- **ACTIVITY**:
Copy, word for word, the line containing "You are a computer-use" and each line that follows it in the entries below; pictures do not belong in the copy.
----------
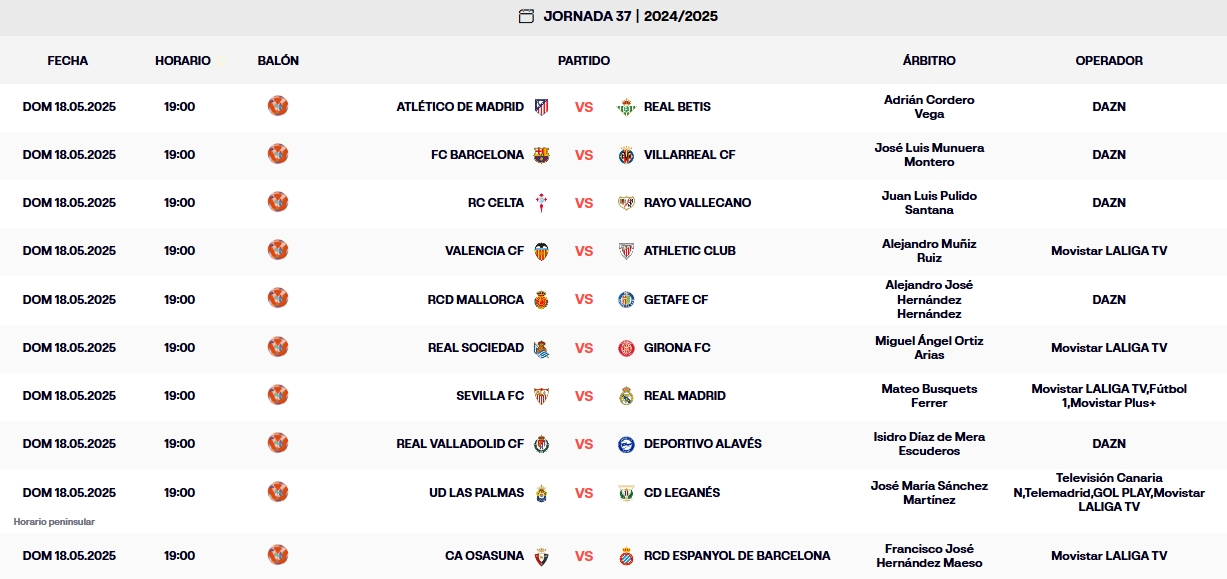Click the Real Madrid crest icon
The height and width of the screenshot is (579, 1227).
627,396
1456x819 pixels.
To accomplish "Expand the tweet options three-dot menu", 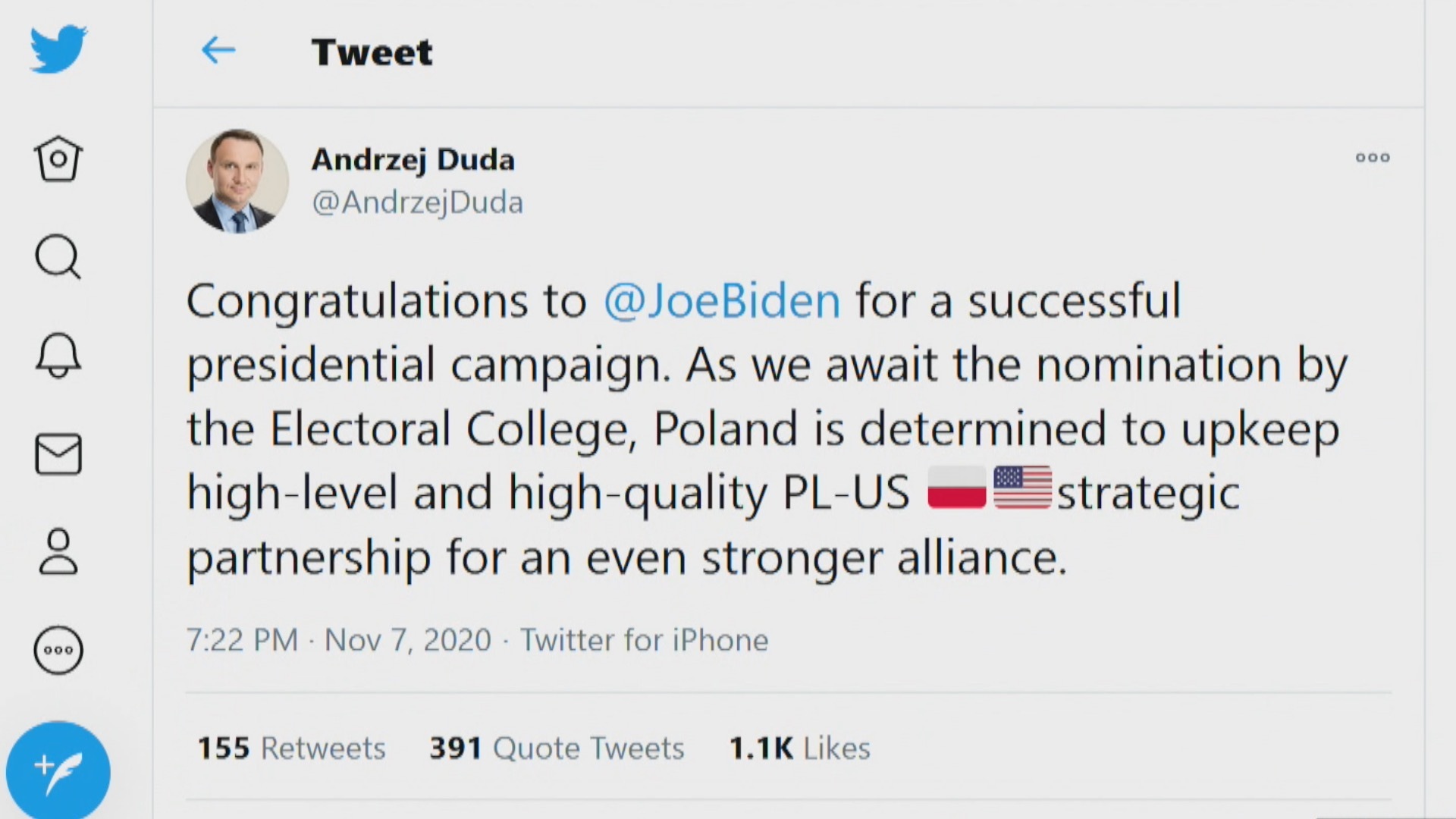I will [1373, 158].
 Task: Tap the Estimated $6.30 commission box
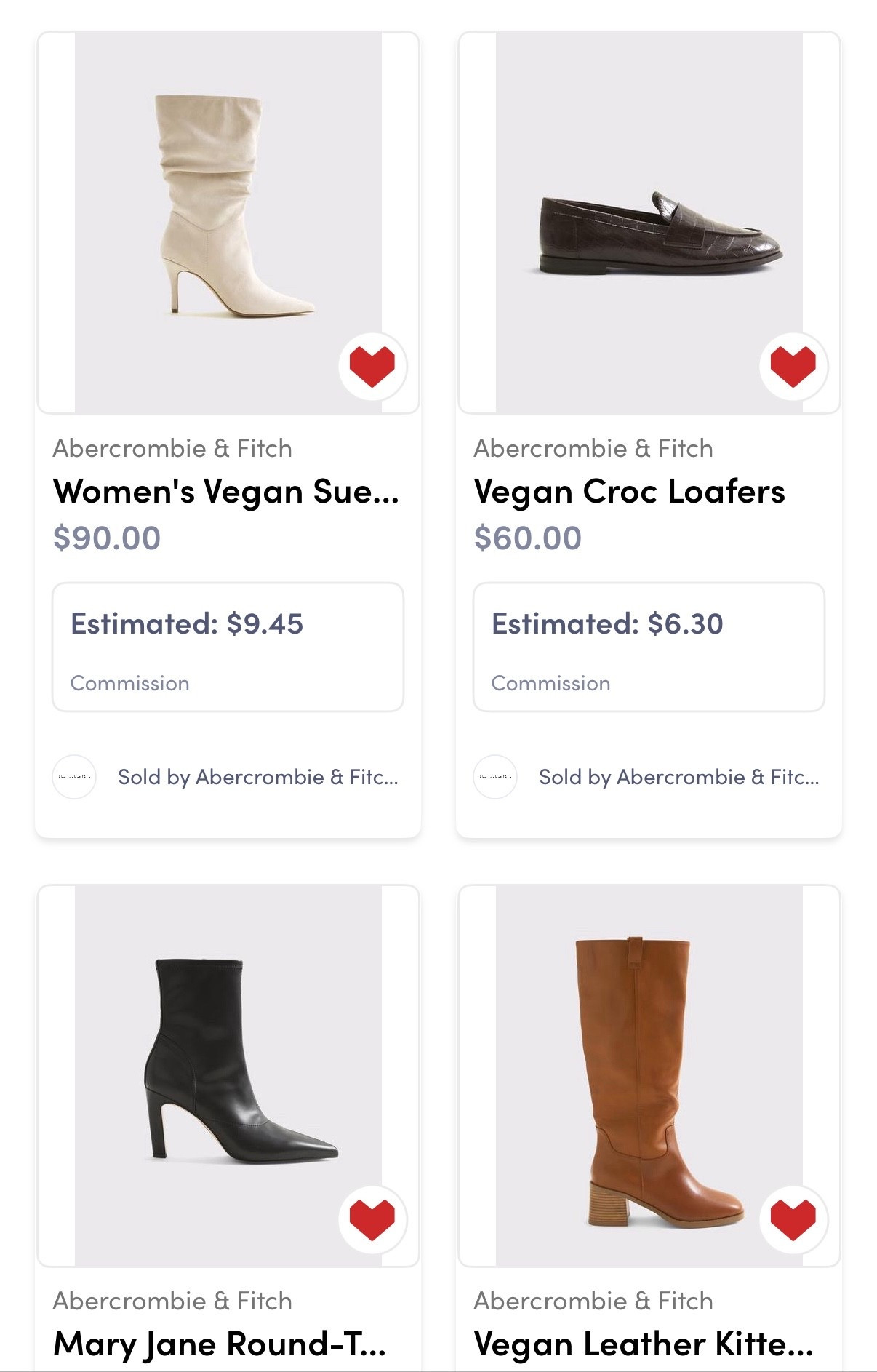[x=649, y=647]
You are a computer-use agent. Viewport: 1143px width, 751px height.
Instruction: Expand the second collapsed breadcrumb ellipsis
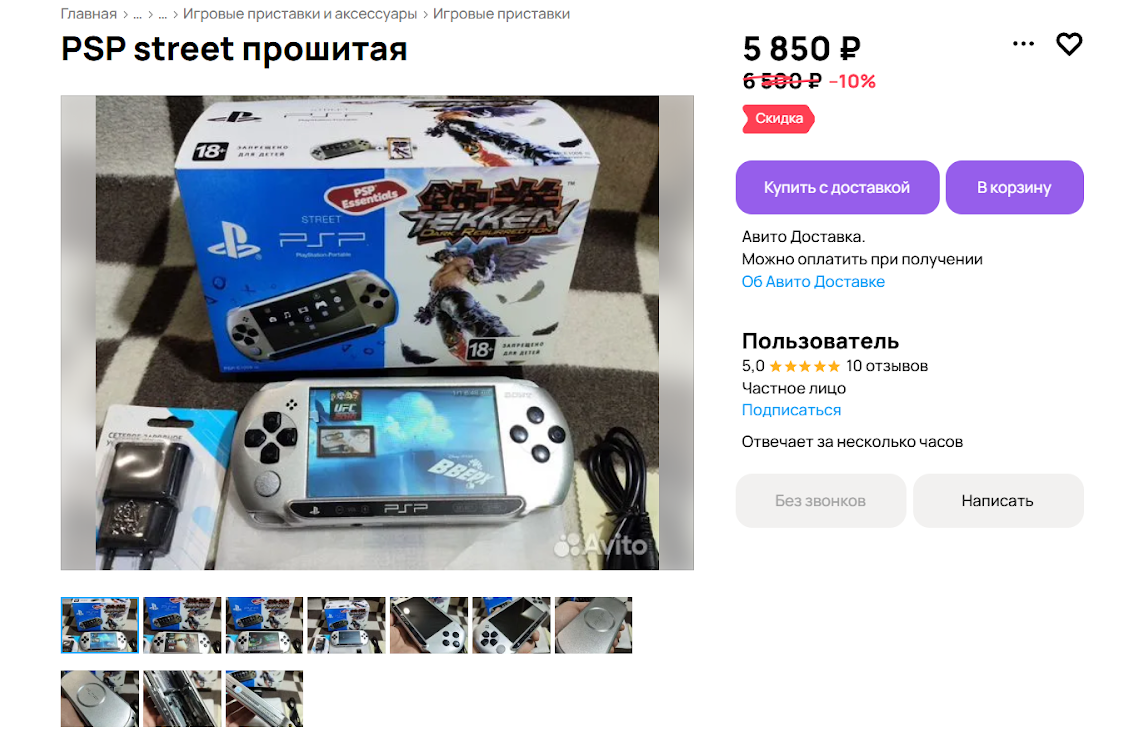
----------
- **REPLY TO THE EXERCISE**:
You are a computer-use agent. Viewport: 1143px width, 751px height.
Instruction: Expand the second collapsed breadcrumb ellipsis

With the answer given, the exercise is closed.